Kiss FM's Gordon Mac sold most of his shares to Emap in 1992. The station continued to have an arms-length relationship with their new owners for many years, finally moving from their studios in Holloway Road to Mappin House in 1999.

The Metro Radio Group was taken over by Emap in the mid 1990s, creating a problem for Emap executives. Bradford's The Pulse, and their AMer Great Yorkshire Radio, overlapped a large percentage of Aire FM and Magic 828 from Leeds, which blocked their purchase on regulatory grounds. The Pulse was disposed of, to a management buyout mostly formed out of ex Metro Radio Group management, The Radio Partnership.

Emap's first purchase in television was cable music channel The Box, which was purchased in 1996 - the year the group sold their newspaper business to Johnston Press.

'Middle youth women' were all the rage in 1997. Emap launched Red, a magazine aimed at 30-something 'feel-young' women; and a 1998 takeover of Melody FM was followed by its re-branding to a radio station aimed at a similar audience - Magic. The AM stations the group inherited in the northern cities were also re-branded. The 'less talk, more music' format was initially not too successful, replacing oldies stations.

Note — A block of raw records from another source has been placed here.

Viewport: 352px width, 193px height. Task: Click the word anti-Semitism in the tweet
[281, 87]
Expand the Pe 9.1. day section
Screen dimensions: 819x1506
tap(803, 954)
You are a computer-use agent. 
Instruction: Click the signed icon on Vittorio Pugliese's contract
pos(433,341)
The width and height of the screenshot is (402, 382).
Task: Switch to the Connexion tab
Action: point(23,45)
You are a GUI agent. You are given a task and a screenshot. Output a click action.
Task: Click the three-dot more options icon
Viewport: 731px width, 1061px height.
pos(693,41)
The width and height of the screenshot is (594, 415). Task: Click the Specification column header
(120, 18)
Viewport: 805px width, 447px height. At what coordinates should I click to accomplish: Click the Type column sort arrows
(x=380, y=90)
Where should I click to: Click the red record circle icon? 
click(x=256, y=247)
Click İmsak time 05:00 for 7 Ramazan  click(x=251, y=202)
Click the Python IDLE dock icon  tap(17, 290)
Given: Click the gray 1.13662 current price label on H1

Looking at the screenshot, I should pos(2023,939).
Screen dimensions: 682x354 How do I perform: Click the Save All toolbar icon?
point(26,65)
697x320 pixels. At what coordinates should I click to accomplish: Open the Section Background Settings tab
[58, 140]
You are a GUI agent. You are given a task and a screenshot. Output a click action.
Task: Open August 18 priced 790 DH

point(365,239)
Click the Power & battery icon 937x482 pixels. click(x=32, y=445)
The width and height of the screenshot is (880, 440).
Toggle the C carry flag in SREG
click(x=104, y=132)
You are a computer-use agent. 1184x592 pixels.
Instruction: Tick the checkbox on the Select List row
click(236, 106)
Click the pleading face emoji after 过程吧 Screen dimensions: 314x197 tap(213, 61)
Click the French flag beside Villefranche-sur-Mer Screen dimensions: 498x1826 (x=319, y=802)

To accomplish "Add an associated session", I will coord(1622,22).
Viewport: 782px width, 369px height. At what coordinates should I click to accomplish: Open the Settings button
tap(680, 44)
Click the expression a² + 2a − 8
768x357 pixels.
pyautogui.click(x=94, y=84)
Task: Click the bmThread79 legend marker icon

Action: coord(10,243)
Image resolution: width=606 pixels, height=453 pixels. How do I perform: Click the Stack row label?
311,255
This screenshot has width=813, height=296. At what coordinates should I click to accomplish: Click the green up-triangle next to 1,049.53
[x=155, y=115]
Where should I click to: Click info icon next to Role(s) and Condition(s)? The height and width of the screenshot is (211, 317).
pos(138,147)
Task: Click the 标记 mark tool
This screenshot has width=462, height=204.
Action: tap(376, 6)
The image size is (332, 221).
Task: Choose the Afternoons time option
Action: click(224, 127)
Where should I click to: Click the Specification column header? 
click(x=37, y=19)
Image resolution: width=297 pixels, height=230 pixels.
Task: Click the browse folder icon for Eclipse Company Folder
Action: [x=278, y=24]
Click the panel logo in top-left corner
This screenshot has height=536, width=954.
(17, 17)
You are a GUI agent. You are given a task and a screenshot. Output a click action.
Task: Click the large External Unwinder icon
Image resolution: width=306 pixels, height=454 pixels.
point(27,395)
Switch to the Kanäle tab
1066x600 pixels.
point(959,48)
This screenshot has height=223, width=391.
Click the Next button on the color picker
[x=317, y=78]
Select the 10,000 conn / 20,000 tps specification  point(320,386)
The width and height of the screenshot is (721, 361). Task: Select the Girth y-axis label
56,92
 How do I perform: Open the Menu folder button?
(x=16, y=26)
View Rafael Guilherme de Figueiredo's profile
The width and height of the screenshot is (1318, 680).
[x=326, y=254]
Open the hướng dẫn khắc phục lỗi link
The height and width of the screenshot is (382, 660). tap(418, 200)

In 1998, Emap acquired Petersen, a publisher in the US - much to the consternation of some staff, Petersen published such politically-correct titles as "Guns'n'Ammo" - and launched FHM there two years later. However, the US experience was not a good one. Emap ended up closing their USA operations in 2001: gaining £366m for the sale. (Petersen's purchase price was £1bn).

2000 to 2002 saw large expansion in music television and digital radio.

And, highly unusually for this acquisitive company, Emap won its first analogue radio franchise in its own right in 2003, with Kerrang! 105.2 in the West Midlands.

2004 saw Emap acquire 28% of shares in SRH from SMG; a full takeover of the company occurred the next year.